A Washington, les seniors s’organisent pour éviter la maison de retraite
« Je veux rester chez moi », dit Ramon Gonzalez, 86 ans. Pour éviter la maison de retraite, les seniors de Capitol Hill, un quartier de Washington, se sont organisés en « village » d’entraide, une réponse originale au défi de l’arrivée massive des baby-boomers à la retraite.
M. Gonzalez, bel homme à l’oeil bleu et au cheveu blanc, marche avec difficulté « à cause des genoux ». Mais il n’est pas question pour lui de quitter la maison, pleine de livres d’art et de disques de jazz, qu’il habite depuis 48 ans dans ce quartier plein de charme, aux rangées de maisons victoriennes.

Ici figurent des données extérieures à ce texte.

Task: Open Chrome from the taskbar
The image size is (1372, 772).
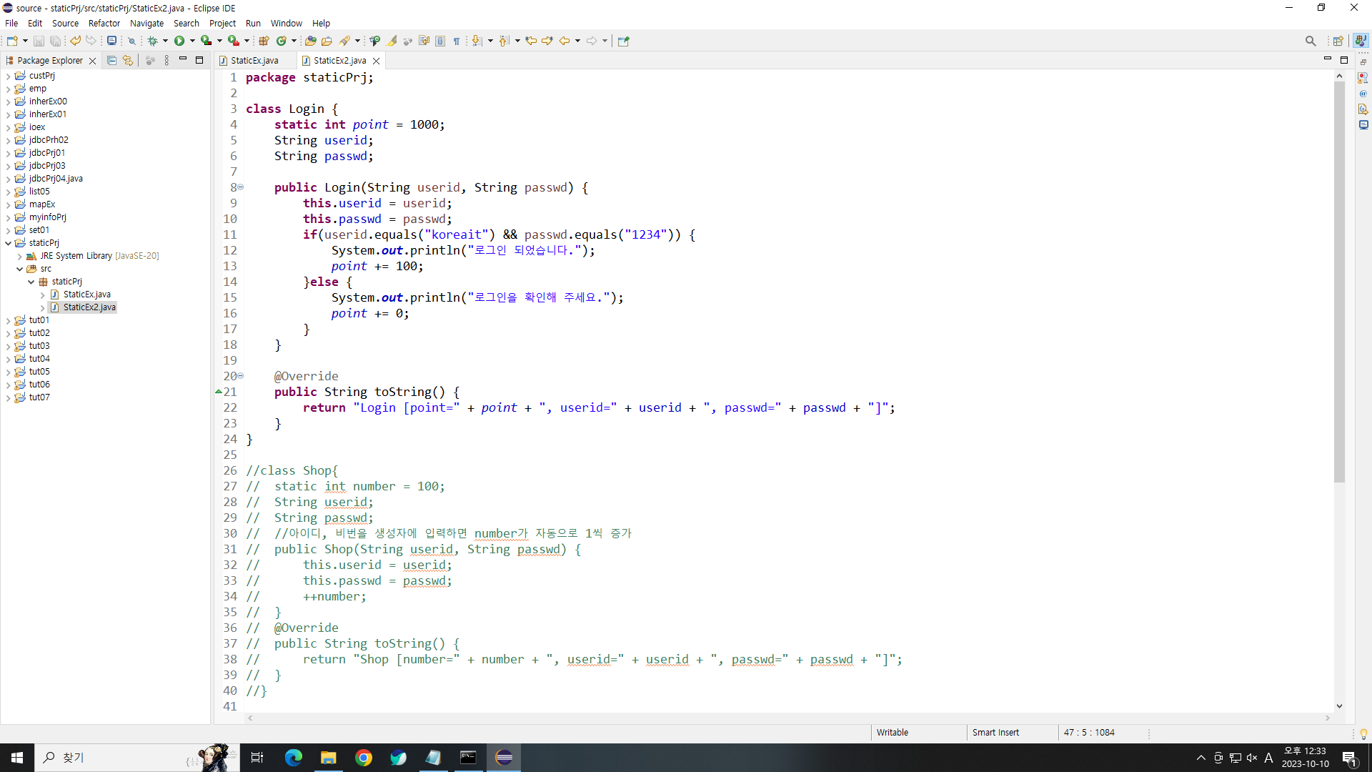Action: click(x=364, y=758)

« J’aime mon indépendance, n’avoir de comptes à rendre à personne. Une maison de retraite, pas question », dit à l’AFP cet ancien traducteur de la Navy.

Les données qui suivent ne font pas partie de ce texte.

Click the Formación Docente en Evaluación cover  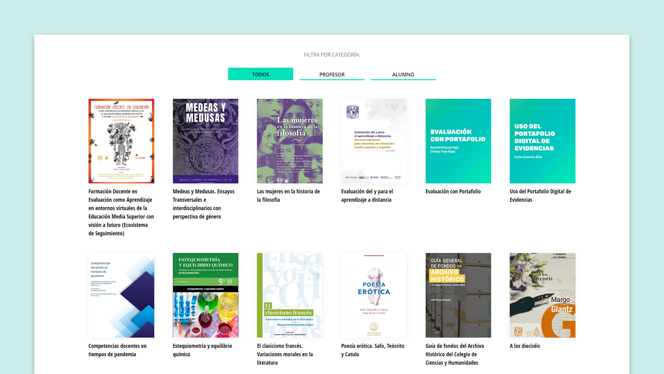[x=121, y=141]
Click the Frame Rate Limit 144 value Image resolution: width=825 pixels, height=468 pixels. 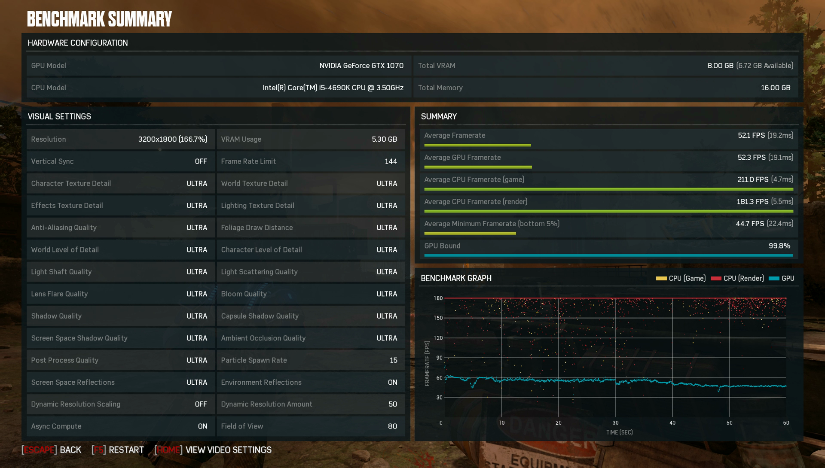391,161
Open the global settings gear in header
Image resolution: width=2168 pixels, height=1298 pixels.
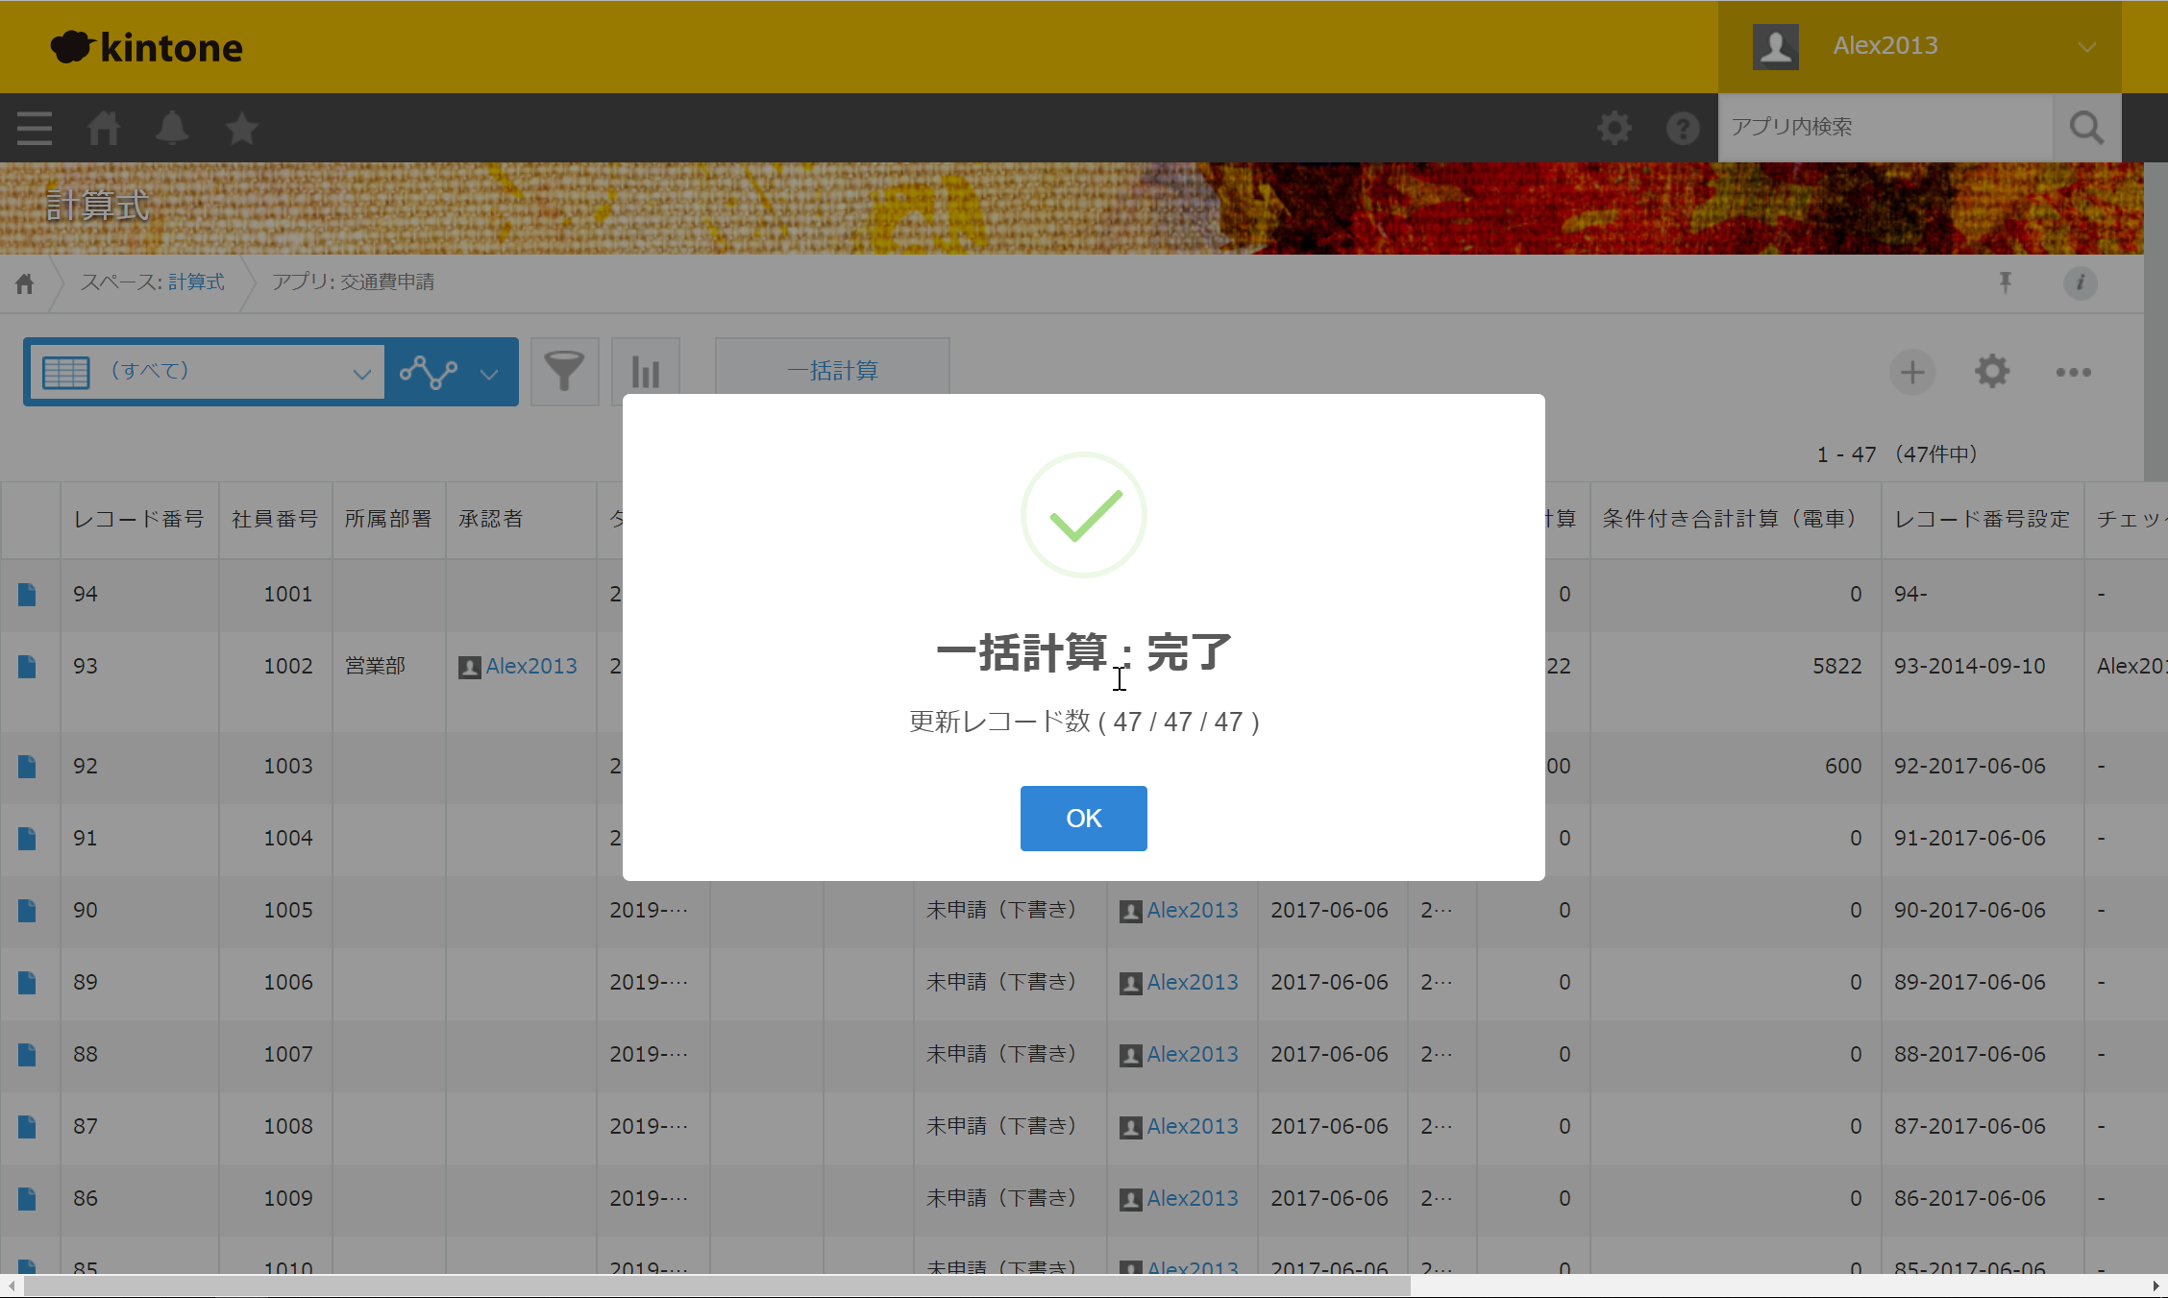[x=1614, y=127]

Il est membre de Capitol Hill Village, une association à but non lucratif née en 2007 et l’un des 66 « villages » existants (120 sont en cours de constitution) aux Etats-Unis, bâtis sur un modèle fondé à Boston en 2001.
Le principe, qui repose largement sur le dévouement de bénévoles, est de fournir aux retraités des services comme l’aide au transport, aux courses, aux petites réparations, la plupart gratuitement ou à tarifs négociés auprès de professionnels.
Il ne s’agit pas de fournir des soins médicaux mais d’aider les personnes à rester chez elles, sans les soucis rendus plus compliqués à regler à cause de l’âge, dit Katie McDonough, directrice et l’une des deux seules salariées à temps plein de l’association de Washington.
L’inscription coûte 530 dollars par an pour une personne, 800 pour un foyer, 100 ou 200 dollars pour les plus bas revenus. Les abonnements représentent en gros la moitié du budget, complété par des campagnes de dons.
Le « village », comme l’appellent ses 360 membres (dont 260 foyers) de Capitol Hill, assure une permanence téléphonique où on peut demander l’aide d’un des 215 bénévoles pour être amené chez un médecin, tondre sa pelouse ou remplir des papiers administratifs.
« Rendre ce qu’on me donne »
Il organise aussi des conférences, des sorties au théâtre, des dîners, des cours de gymnastique, détaille Pamela Causer, 68 ans, en pointant le catalogue des activités sur le site de l’association (capitolhillvillage.org) alors qu’elle assure une permanence au standard.
Car cette ancienne informaticienne, à Capitol Hill depuis 39 ans, est comme de nombreux membres, également bénévole. « Je n’aime pas trop les activités en groupe, mais quand on prend sa retraite, il faut rencontrer d’autres gens. Et puis, j’ai envie de rendre ce qu’on me donne », dit cette célibataire, « l’important, c’est de pouvoir rester dans sa maison à un moment où avec l’âge, on a de plus en plus de besoins ».
Judy Canning, 69 ans, est membre fondateur : « En Amérique, on ne peut compter aujourd’hui sur aucune aide dans tout ce qui est de l’ordre du social », dit-elle, « c’est très américain de se réunir à plusieurs et de dire, organisons-nous! ».
Evidemment, « en cas de maladie grave, on ne peut plus rester chez soi », concède-t-elle, « mais l’association permet d’y rester plus longtemps et peut-être d’y mourir », un souhait de plus en plus partagé.
Car le pays, comme d’autres, est confronté cette année à l’arrivée à l’âge de la retraite des premiers des 78 millions d’Américains « baby-boomers », nés lors de la vague de naissances de 1946 à 1964.
Pour Candace Baldwin, codirectrice de Village to Village Network qui coordonne les villages, le défi est « énorme ».
Selon l’organisation US Care, à partir de 2011 et pendant 20 ans, 10.000 personnes fêteront chaque jour leurs 65 ans. En 2030, un Américain sur 5 aura plus de 65 ans et 21 millions, soit quatre fois plus qu’aujourd’hui, en auront plus de 85.
Le mouvement des « villages » est « une étape logique de cette évolution », dit Candace Baldwin, une façon de « vieillir dans son quartier qui intéresse de plus en plus de gens ».